Interrogé sur d'éventuelles négociations pour une baisse des prix, M. Machnouk a souligné que le Conseil des ministres chargerait probablement le CDR de ce suivi (plus pour la surveillance de la mise en place des techniques que pour les prix, a précisé Nabil el-Jisr, président du CDR, interrogé en marge de la conférence). « Il ne faut pas perdre du temps en comparant les prix entre les régions, parce que les paramètres sont différents dans chaque cas », a précisé le ministre.
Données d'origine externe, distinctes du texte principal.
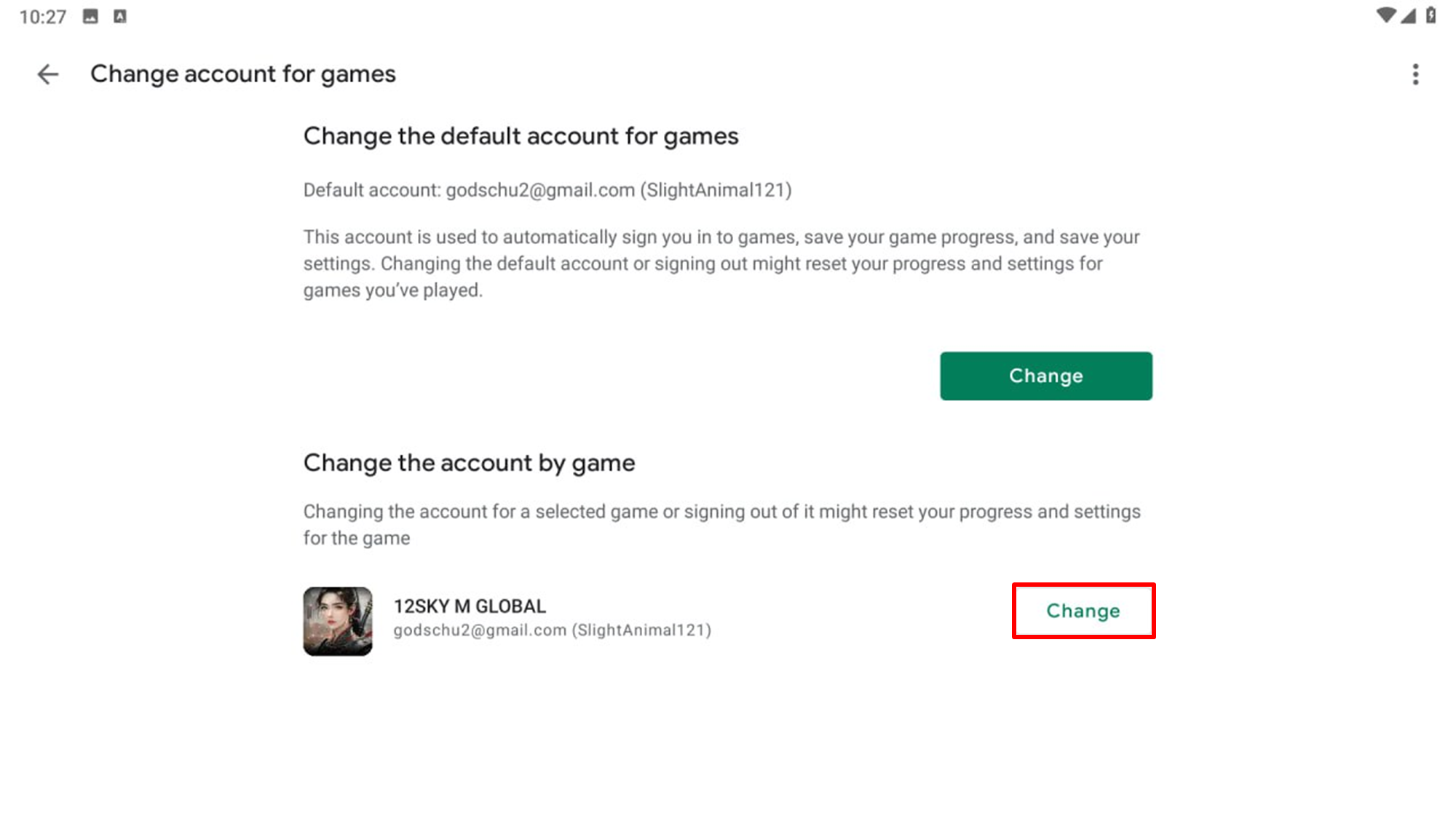Tap the keyboard 'A' notification icon

(x=120, y=16)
Sur les techniques adoptées par les entrepreneurs (le cahier des charges leur laissait le choix), il a précisé qu'elles sont plus ou moins similaires : le tri à la source, le tri secondaire (en usine), le compostage, le combustible issu des déchets (RDF)... « Certains ont même assuré ne pas avoir besoin d'une décharge, a-t-il ajouté. Même si ce n'est pas le cas, nous aurions réussi à leur faire diminuer le volume des déchets devant être enfoui dans une décharge. » Mais il confirme que le paiement aux sociétés sera fait directement via la Caisse des municipalités, comme précédemment.
Naamé-bis ?
Qu'adviendra-t-il d'ici à six mois, le temps que les compagnies soient prêtes à entamer leur travail ? « Toutes les forces politiques sont responsables de trouver des sites de décharges dans les régions, a lancé le ministre. Ce sera notre revendication demain (aujourd'hui) en Conseil des ministres. L'État doit prendre une décision en ce sens. Il est honteux qu'un pays de cette ampleur soit incapable de le faire. Il nous faudrait trois à quatre décharges, alors qu'on vit actuellement avec 760 dépotoirs sauvages, qui sont peut-être devenus 1 000. »
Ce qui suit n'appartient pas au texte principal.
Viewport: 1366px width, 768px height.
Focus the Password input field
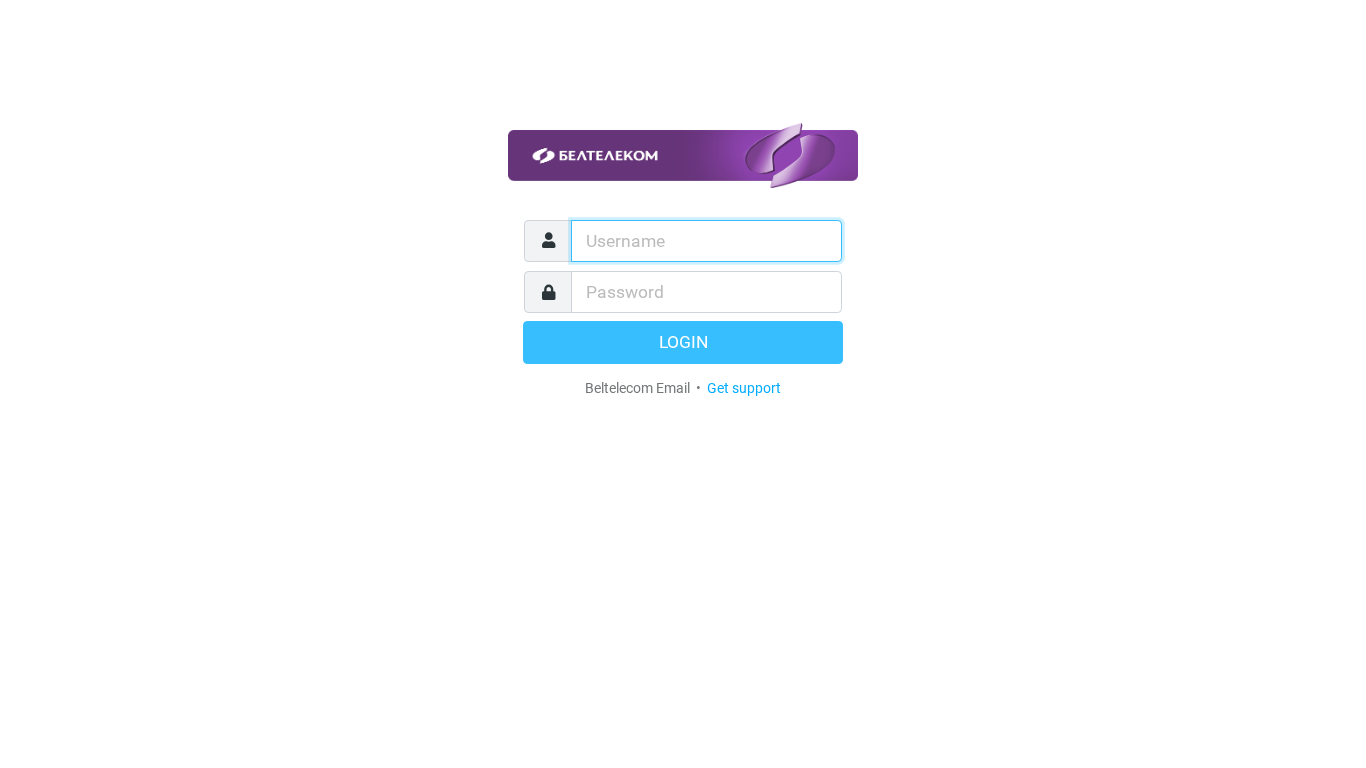[706, 292]

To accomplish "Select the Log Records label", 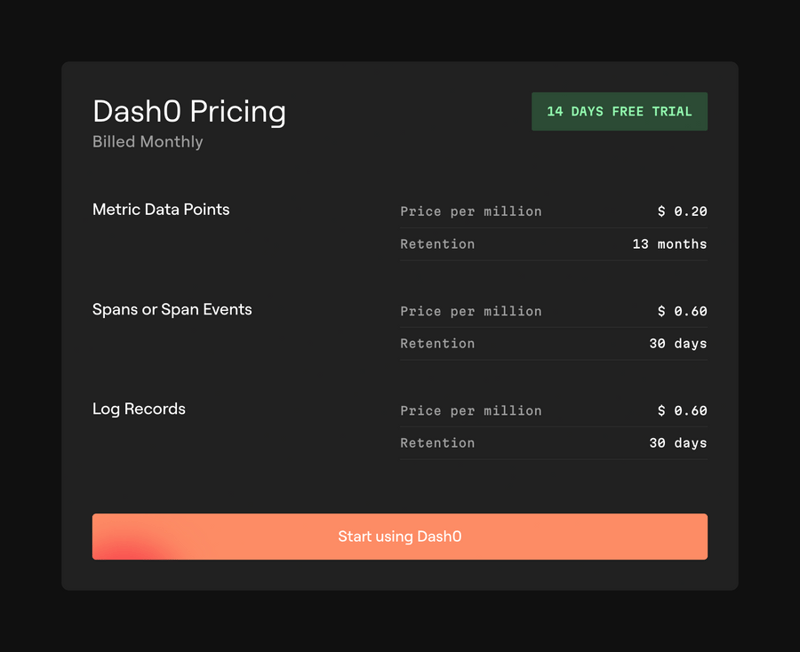I will pyautogui.click(x=138, y=408).
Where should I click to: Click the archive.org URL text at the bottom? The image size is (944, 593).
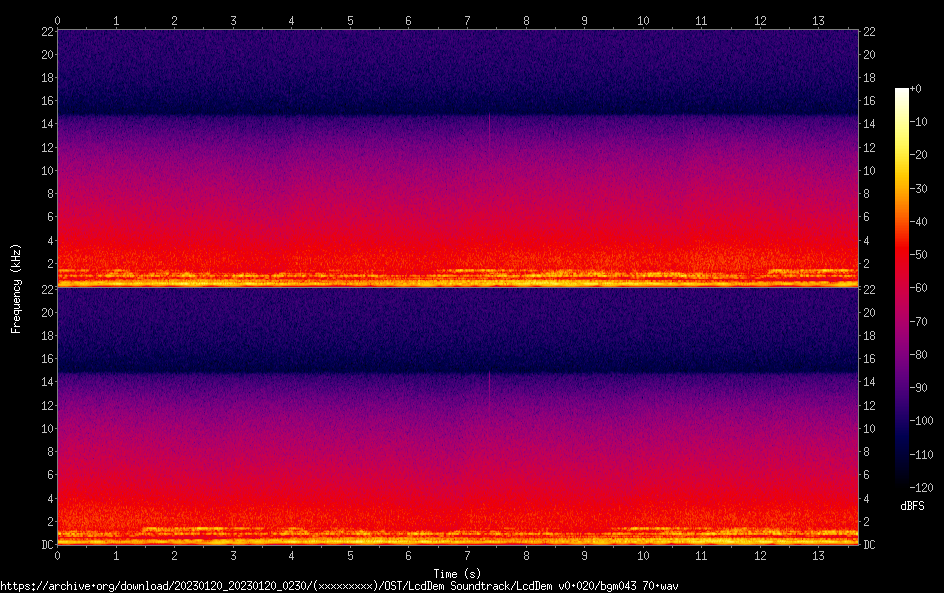[x=338, y=586]
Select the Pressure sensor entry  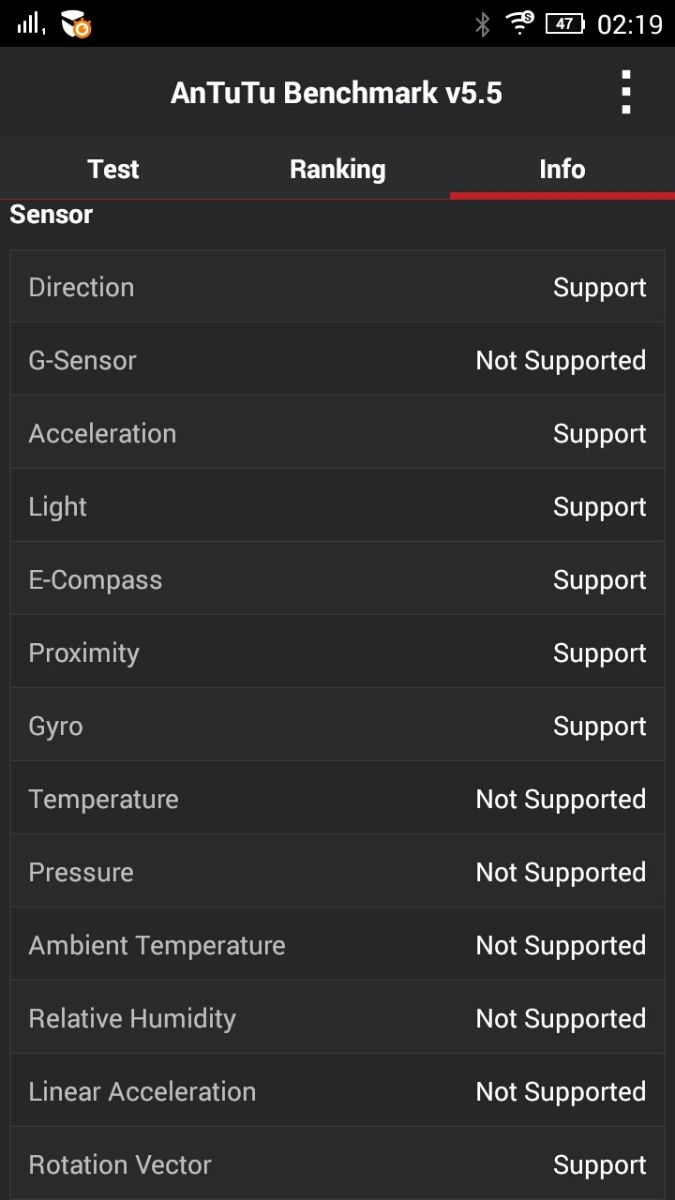[x=337, y=871]
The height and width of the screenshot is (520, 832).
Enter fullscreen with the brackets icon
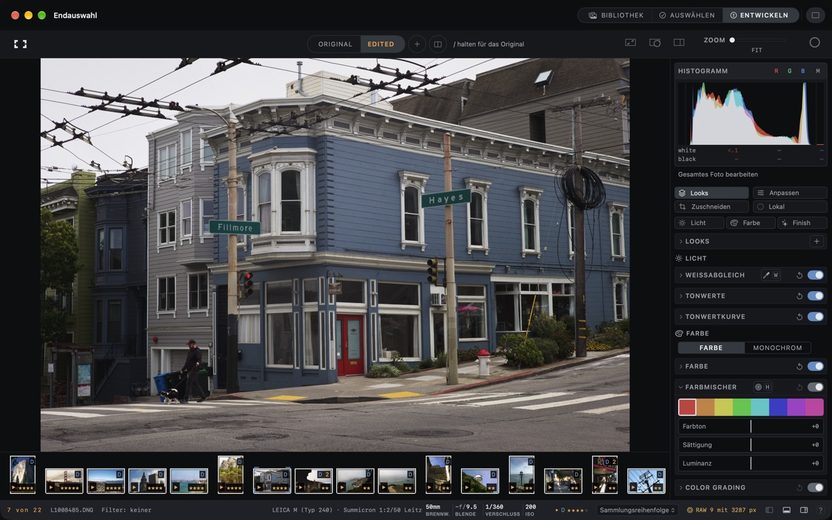pos(20,44)
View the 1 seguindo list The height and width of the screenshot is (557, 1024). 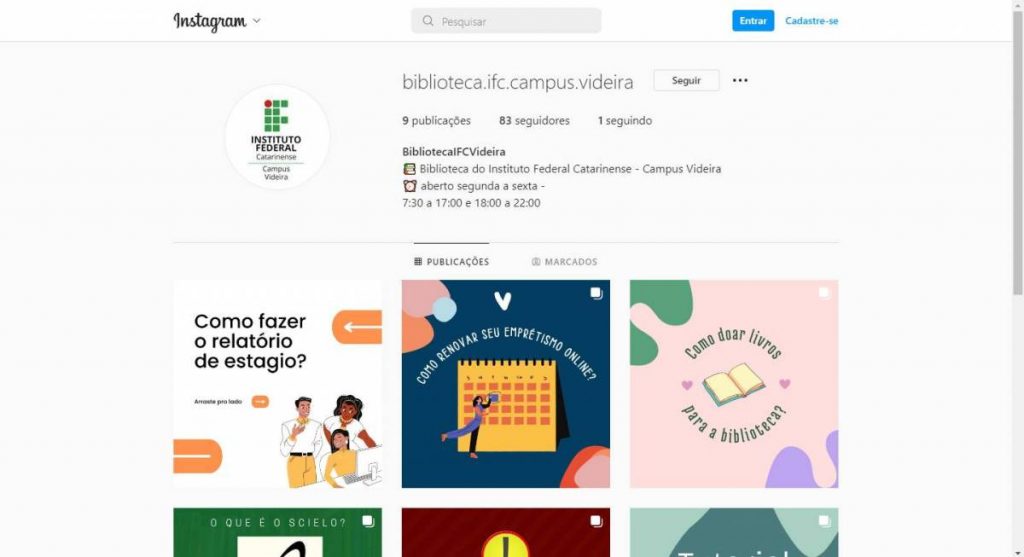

Il a été interrogé sur la possibilité d'une réouverture de la décharge de Naamé. « J'ai lancé un message (au député) Walid Joumblatt, et à d'autres leaders, afin qu'on puisse doter ce pays de décharges sanitaires bien équipées, a-t-il répondu. La décharge de Naamé aurait été exemplaire, c'est l'avis de tous les consultants qui ont visité le site, n'était-ce ce flux incroyable de déchets de toutes sortes qui y a été envoyé. Si cette décharge peut encore accueillir des déchets, et si les habitants des alentours peuvent supporter encore six mois, ils seraient en train de rendre un très grand service à l'État. Sinon il faut trouver des décharges ailleurs. »
(Pour mémoire : La forêt de Baabda sauvée des ordures)
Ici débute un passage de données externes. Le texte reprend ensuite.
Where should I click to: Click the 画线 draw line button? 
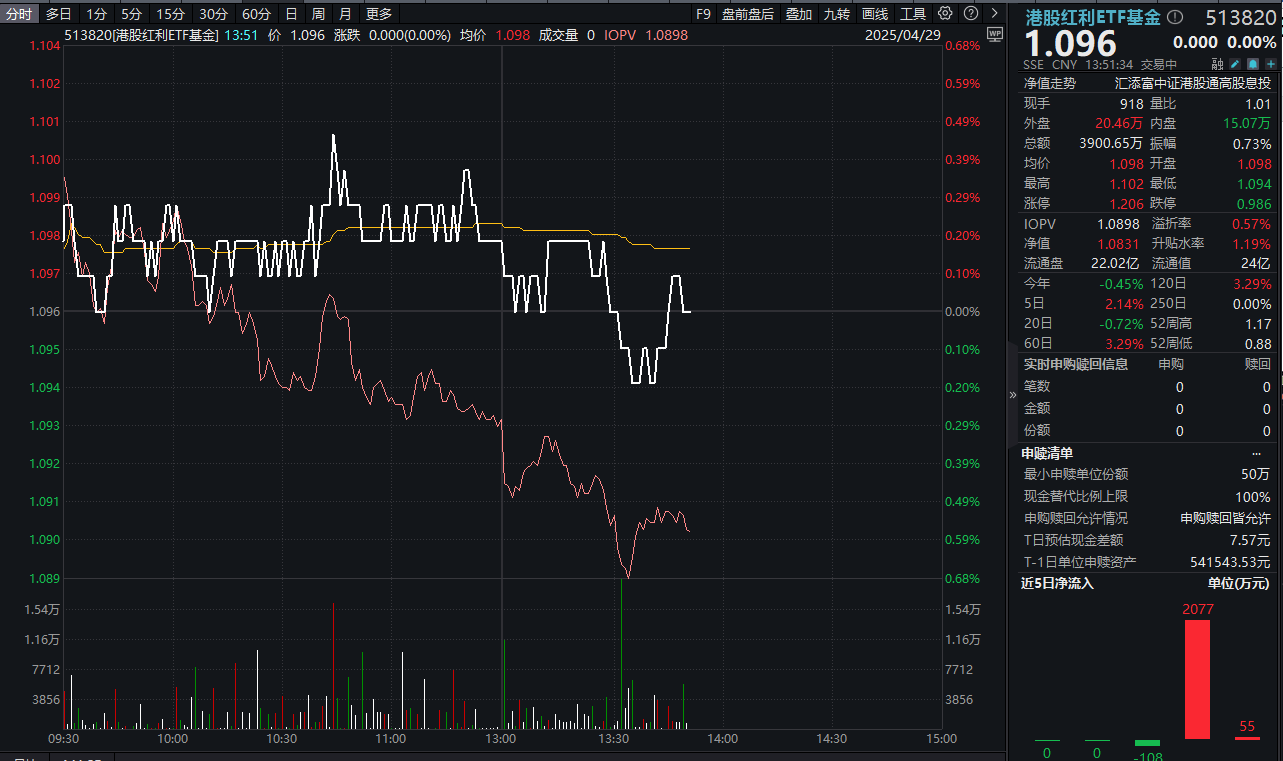tap(875, 14)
Prié par L'Orient-Le Jour de commenter l'appel d'offres, l'entrepreneur Riyad el-Assaad, présent sur place, a estimé que « les prix sont très élevés et calculés sur mesure, s'il y avait plus de compétition, les prix auraient été plus bas ». « Ni l'État ni la population ne sortent vainqueurs de cet appel d'offres, seuls les entrepreneurs ont gagné », dit-il. Il est lui-même vainqueur de la région du Metn-Sud, mais va même jusqu'à encourager les manifestants, qui ont déjà exprimé leur colère dans la rue, à revendiquer un nouvel appel d'offres.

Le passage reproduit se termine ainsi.